Innovative research helps improve wheat crops’ resilience, yield, and nutrient value

The Canadian grain industry generated a record CA$32.2 billion in farm cash receipts in 2021, with export values also setting a record at more than CA$24.5 billion.

However, extreme weather is another, far less pleasant hallmark of Canada’s prairies. While many crops grow particularly well on the prairies, with the cool nights and hot days, the plants are also vulnerable to fluctuating temperatures, hailstorms, and drought.

Dr Marcus Samuel (pictured left, above), PhD, a researcher in the Faculty of Science at the University of Calgary (UCalgary), has been working on improving agricultural crop resilience for more than a decade. He and his team recently received funding from the Government of Saskatchewan (Agriculture Development Fund) which includes support from Results Driven Agriculture Research (RDAR) and Alberta Wheat and Barley Commission, to investigate new, non-GMO ways to protect some of our province’s and country’s most valuable crops.

He and a large group of collaborators from across the prairies will work with a variety of government and industry partners from across Canada to develop drought-resistant wheat seeds.

Samuel’s research focuses on fundamental science and uses cutting-edge gene editing tools to create better seeds and plants. "We wanted to figure out non-GM methodology to improve yield," he said. "Particularly with climate change and rising temperatures, water scarcity is a concern when it comes to plants."

Gene editing methods change the existing genetic material of an organism in ways that can be advantageous to it. This is different from GMOs, which introduce new configurations of genetic material that can be from the same or different organism.

When it comes to his team’s work on developing resilient wheat varieties, Samuel says he is finding out more about the genes responsible for drought tolerance through molecular approaches, an area in which he has been making great strides throughout the past several years. This newest work creating more resilient wheat varieties all started with the model organism, a tiny weed called Arabidopsis.

“When we manipulated certain genes involved in hormonal pathways, we were able to tweak their drought responses differently,” Samuel explained.

“We developed a proprietary technology to screen mutated seeds that allowed us to rapidly screen over 100,000 mutated lines of wheat to assess for drought tolerance.”

Using this technology on a line that hadn’t seen any major improvement in yield in the last three decades, Samuel observed better drought tolerance, and close to 50% better yield compared to the parent in the modified lines under water limiting conditions.

Continued funding from Genome Alberta and partnership with Dr Raju Soolanayakanahally of Agriculture and Agri-Food Canada and Dr Sateesh Kagale of the National Research Council of Canada, allowed the research to move to the next stage, with the planting of six of the mutated wheat lines, all of which showed considerable improvements in drought tolerance.

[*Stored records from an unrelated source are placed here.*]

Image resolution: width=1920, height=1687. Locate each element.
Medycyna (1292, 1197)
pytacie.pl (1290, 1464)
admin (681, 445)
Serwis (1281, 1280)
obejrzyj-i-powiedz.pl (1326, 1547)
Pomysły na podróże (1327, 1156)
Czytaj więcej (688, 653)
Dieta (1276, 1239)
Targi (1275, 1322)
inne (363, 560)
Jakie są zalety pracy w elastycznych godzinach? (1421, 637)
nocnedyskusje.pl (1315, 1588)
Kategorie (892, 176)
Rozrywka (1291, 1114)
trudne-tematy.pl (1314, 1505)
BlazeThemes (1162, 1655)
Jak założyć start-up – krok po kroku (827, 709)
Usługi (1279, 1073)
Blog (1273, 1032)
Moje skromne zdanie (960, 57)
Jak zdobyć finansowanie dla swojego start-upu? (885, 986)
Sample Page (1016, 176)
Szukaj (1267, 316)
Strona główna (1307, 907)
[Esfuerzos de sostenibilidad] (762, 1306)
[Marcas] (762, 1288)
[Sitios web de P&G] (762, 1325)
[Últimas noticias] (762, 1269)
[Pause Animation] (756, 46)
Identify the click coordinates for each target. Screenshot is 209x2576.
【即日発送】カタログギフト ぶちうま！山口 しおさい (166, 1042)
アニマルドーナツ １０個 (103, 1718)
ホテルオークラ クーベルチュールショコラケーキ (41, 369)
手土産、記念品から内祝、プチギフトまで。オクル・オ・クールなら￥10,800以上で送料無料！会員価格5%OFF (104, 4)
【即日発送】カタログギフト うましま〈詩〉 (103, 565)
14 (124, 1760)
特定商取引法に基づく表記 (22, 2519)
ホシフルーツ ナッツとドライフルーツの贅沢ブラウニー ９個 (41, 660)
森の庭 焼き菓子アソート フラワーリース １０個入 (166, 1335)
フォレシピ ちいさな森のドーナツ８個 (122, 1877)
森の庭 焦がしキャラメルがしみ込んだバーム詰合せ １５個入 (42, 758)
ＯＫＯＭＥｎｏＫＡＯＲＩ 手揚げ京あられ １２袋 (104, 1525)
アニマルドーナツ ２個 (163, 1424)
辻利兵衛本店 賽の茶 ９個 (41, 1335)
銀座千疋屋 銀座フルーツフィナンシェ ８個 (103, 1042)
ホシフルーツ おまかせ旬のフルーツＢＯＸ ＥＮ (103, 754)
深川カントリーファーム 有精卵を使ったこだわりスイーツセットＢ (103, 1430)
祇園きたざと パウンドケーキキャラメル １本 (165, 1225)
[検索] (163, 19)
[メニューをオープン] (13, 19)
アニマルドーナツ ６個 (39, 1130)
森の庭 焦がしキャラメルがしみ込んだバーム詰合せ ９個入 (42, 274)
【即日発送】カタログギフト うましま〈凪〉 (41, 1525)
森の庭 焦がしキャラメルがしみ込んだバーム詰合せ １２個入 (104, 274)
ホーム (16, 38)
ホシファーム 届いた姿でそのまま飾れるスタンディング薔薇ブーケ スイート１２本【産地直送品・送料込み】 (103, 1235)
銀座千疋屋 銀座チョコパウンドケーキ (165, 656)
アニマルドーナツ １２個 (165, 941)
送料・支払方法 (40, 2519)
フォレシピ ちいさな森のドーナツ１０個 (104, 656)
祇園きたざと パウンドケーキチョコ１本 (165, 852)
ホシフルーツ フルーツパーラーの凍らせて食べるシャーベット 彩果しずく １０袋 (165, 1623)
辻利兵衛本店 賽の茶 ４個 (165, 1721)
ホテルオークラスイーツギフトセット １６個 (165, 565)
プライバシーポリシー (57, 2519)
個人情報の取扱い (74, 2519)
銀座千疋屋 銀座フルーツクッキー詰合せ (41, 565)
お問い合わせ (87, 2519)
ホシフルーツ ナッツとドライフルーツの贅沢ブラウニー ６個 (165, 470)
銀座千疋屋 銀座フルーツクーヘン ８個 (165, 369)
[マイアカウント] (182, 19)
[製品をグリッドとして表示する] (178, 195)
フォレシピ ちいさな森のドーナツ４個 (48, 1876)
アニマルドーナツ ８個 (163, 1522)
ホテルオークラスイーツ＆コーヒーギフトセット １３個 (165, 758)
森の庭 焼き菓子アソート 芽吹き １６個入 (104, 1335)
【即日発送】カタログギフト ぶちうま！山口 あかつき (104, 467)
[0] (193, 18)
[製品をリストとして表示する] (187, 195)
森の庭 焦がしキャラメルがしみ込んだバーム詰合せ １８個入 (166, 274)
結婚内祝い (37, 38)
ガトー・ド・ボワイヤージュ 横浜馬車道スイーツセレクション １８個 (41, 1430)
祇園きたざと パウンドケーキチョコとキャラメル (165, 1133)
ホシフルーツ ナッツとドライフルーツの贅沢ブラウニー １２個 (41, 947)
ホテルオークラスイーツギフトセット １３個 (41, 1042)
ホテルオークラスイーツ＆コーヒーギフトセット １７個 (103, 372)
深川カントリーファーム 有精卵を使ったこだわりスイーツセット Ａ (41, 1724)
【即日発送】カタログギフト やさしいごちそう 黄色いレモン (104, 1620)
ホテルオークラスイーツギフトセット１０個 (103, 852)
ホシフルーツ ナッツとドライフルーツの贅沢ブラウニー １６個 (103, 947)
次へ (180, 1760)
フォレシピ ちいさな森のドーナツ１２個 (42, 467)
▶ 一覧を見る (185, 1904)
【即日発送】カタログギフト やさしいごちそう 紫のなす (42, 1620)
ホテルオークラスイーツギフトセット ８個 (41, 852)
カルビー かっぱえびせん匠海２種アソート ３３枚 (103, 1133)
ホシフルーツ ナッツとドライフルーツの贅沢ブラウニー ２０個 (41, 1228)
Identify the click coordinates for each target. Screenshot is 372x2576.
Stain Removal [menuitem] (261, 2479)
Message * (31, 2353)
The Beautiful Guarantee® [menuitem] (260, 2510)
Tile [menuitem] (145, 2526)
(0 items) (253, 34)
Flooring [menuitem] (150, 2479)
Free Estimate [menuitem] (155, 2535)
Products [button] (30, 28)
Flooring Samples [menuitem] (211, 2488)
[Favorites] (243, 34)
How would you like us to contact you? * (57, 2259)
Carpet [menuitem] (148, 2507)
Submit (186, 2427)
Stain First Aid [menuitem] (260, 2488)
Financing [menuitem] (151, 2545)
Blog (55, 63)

“We tested them in field for two seasons, and they really stood up in the field,” Samuel noted. “This action actually allowed us to take it further and actually make plans to bring it to the farmers and producers.”

The goal of this project is to now find the causal genes for the drought tolerance and find out what genes have been mutated. Once those are discovered, Samuel added, they can move this trait by crossing and breeding with elite Canadian wheat strains.

“In five years, we could have improved, drought-tolerant wheat lines — that farmers can actually use.”

The test sites for growing the new wheat strains will be located in Lethbridge, Saskatoon, and Brandon.

Improving crop yield to feed more people and livestock is a goal that Samuel and his former PhD student Dr Logan Skori (pictured right, above) are taking to market with the founding of agriculture biotechnology company AgGene.

AgGene, for which Skori is the CEO and Samuel is the Chief Scientific Officer, focuses on the development of plant traits to address crop production challenges. Their flagship GAP protein technology improves protein content in plant tissues, particularly seeds, a major step toward producing high-protein yields.

Adding higher protein content to seeds is particularly important in developing countries, where diet primarily consists of rice, wheat, or legumes.

“At AgGene, we’re using the same model organism as we did for the wheat project to find a genetic network that's responsible for putting more protein into seeds,” Samuel continued.

Samuel and Skori, who started developing the technology when he was a Life Sciences Innovation Fellow at UCalgary, found an important gene in canola that, when added to a seed, increased the seed’s protein content by 10 to 20 per cent. AgGene is now focusing on eliminating two negative regulators that suppress this gene of interest.

With plant-based food and proteins becoming increasingly important, Samuel says the discovery could have incredible applications both for improving nutrition across the world and on the commercial plant protein industry.

“Firstly, if we can deliver this technology to developing countries, where they incorporate it in rice or wheat, they can benefit greatly at a far more affordable cost. Secondly, investors or producers in Canada can add more protein to their crops. So, as people move toward eating more plant-based protein sources, we have a technology to help. We want to standardize this technology for soybean, peas and canola,” Samuel says.

“I’m really excited to get working on this project. The wheat project has global implications because most of the world consumes wheat. But this one is very applied, very futuristic.”

AgGene has filed a patent, and is already in conversations with various industries in North America and government organizations in India regarding the technology.